If I were to design a protocol of this kind, one of the first measures I would take, in the protocol itself if relevant and in any implementation, would be to check that peer-provided source addresses match the routing system, making spoofing impossible. I cannot fathom that the people who designed this particular protocol did not do the same from the beginning, and even more so that they did not fix it since then.

Comment Re:He can buy it back ... (Score 1) 111

Hear, hear.

This is exactly wanting to have the cake and eat it. Or even more appropriately, the French version: he wants the butter and keep the butter money.

As a side note, since trademarks are associated with a particular kind of products, he could sell McAfee sandwiches or open the MacAfee massage salon and be ok.

Comment Re:You are missing the point (Score 2) 219

Indeed. I should have been more explicit in my message: the wad of cash and the brass knuckles were colorful examples, but the real threat comes from peer pressure within the family, even more so because it is most often implicit.
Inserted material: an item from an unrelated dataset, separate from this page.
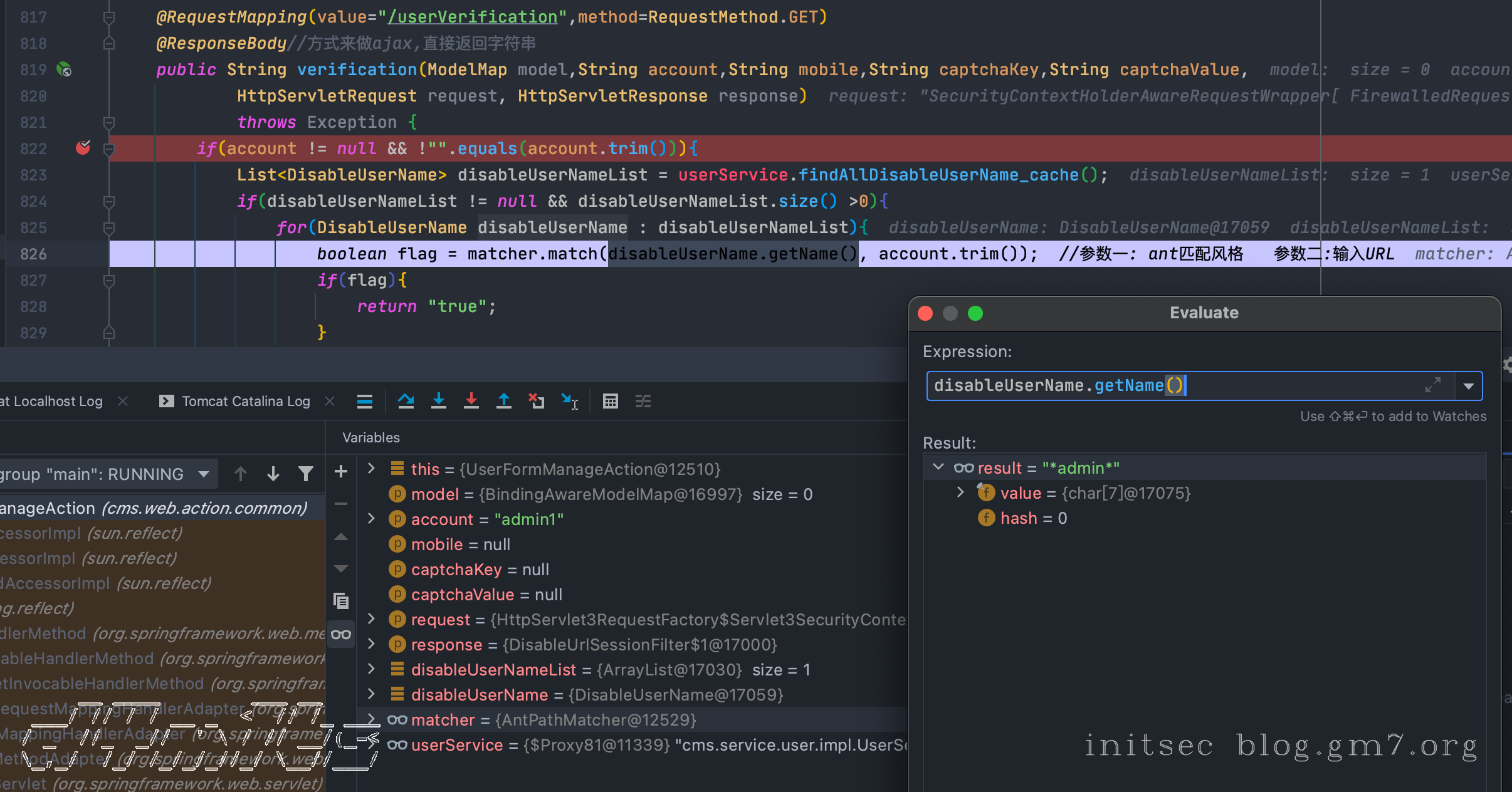The image size is (1512, 792).
Task: Switch to Tomcat Catalina Log tab
Action: click(x=245, y=401)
(There is a scene in an Astérix comic book: the village must vote between its current (male) chief and a woman; the Druid explains the secret ballot procedure, the woman candidate proposes a show of hand, and then a show of hand to decide if the actual vote will be by a show of hand; all the women raise their hand for the show of hand, and when the men want to raise theirs for the secret ballot, a dark look from their wives stops them. It loses a lot of its funny if you think about the actual reality of domestic abuse that is being parodied and that usually goes the other way around, but I think it illustrate how important and tricky the secret ballot is.)

Comment You are missing the point (Score 5, Insightful) 219

You are completely missing the point. All the cryptography and the blockchains and the secure protocols in the world can not detect if someone is standing behind the computer with a wad of cash (vote buying) or brass knuckles (coercion) and checking that you are voting right.

One of the core features of the secret ballot is the voting booth, where the voter is alone to do the final choice, with official oversight.

Of course, the privacy of the voting booth is not perfect, it is weakened by all sorts of features, from absentee voting to tolerating children in the booth with their parent. But it is still the norm for most voters and is way more solid than a situation where the norm would be to vote from home.

Comment Lack of anonymity (Score 5, Interesting) 204

Vote-by-mail, or any system where there is no voting booth with official overseer, lacks anonymity.

Voters need the right of keeping their vote secret, but that is not enough. If voters can show who they voted for, they can be intimidated or otherwise induced into voting for someone in particular. They can of course say who they voted for, but they cannot be allowed to prove it to someone else.

That is what the voting booth is for. With generalized vote-by-mail, we would see much more vote buying and small-scale intimidation such as “vote for my stepbrother if you want to keep your job”.

I am surprised that so few people make that connection when the issue arises.